==== Given records
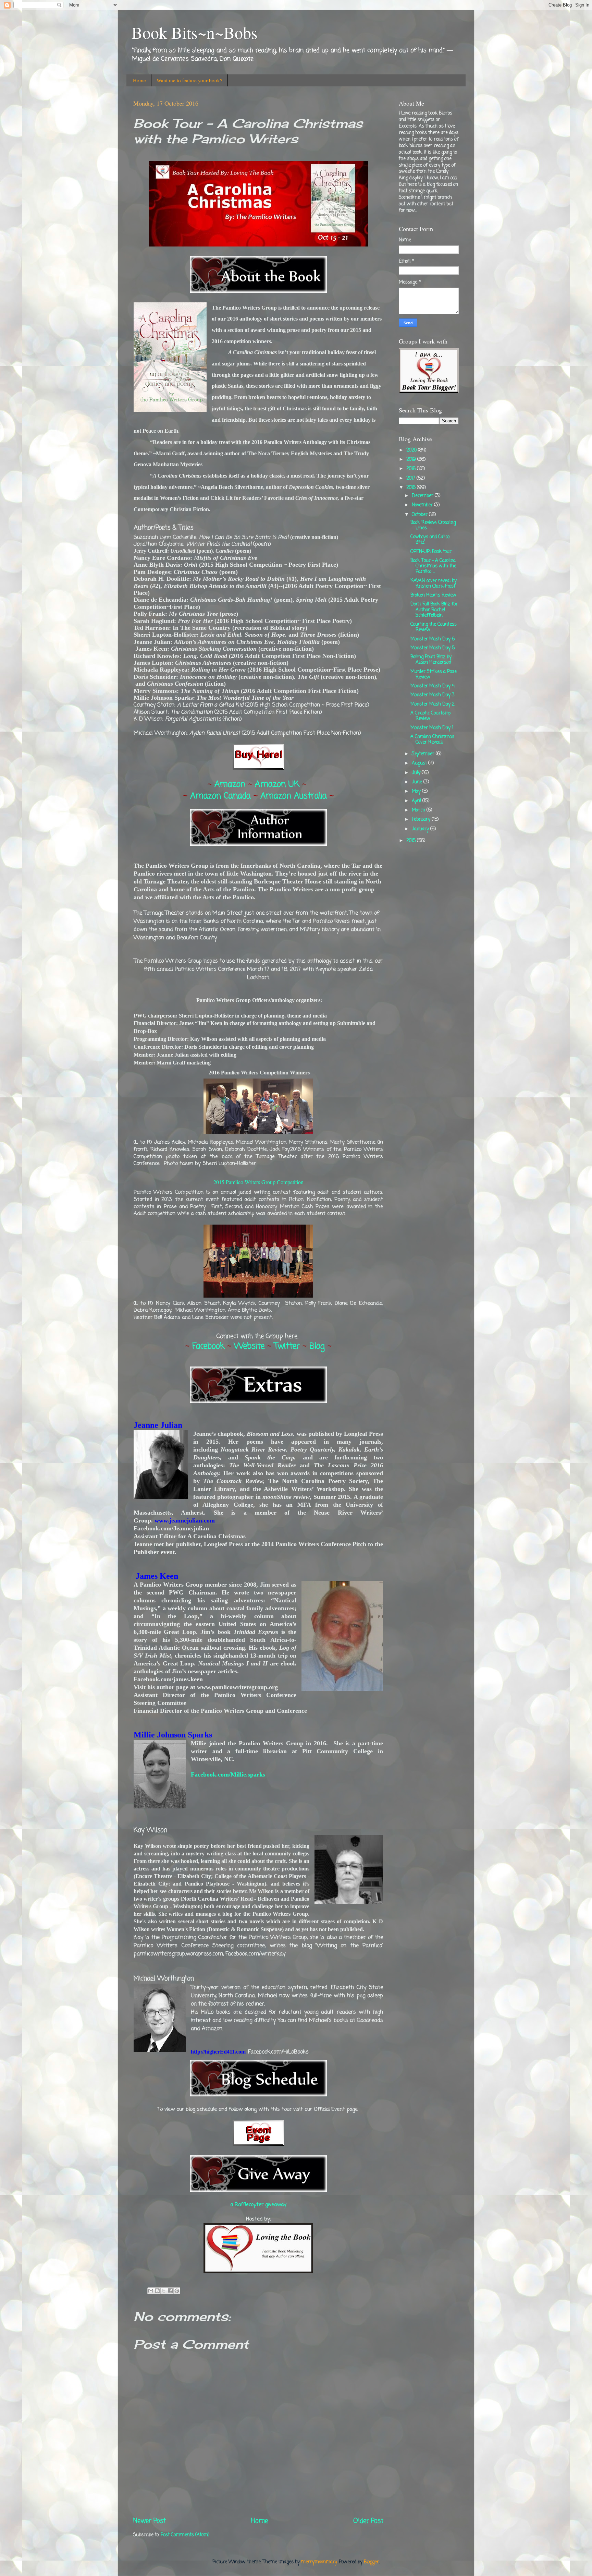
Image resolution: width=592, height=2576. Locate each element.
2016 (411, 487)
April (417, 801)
========
==== Given records
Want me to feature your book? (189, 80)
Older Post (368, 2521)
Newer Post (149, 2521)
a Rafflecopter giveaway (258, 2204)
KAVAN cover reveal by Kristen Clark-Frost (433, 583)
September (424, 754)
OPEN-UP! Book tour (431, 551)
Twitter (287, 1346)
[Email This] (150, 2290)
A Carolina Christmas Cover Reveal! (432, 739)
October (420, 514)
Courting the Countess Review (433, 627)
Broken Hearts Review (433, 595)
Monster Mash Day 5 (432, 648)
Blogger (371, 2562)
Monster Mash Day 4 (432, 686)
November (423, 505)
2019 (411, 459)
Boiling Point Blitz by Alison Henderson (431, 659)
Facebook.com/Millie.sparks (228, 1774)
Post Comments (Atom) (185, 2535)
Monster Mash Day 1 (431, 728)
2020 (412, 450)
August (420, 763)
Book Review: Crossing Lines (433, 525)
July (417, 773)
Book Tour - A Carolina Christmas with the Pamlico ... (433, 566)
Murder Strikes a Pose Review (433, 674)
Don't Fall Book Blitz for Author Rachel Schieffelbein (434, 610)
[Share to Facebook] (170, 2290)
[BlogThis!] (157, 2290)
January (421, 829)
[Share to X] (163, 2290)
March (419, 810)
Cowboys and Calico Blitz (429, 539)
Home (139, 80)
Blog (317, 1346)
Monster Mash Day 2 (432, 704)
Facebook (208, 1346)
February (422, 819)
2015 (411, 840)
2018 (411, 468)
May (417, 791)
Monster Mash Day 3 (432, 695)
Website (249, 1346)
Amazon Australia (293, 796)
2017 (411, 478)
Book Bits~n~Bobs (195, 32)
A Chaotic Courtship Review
========
Problem: Beginning with the line holding "Image resolution: width=592, height=2576." and ending with the line holding "April (417, 801)", write out the stretch of material above exactly; add no further lines.

Response to this task:
Image resolution: width=592, height=2576. Locate each element.
2016 (411, 487)
April (417, 801)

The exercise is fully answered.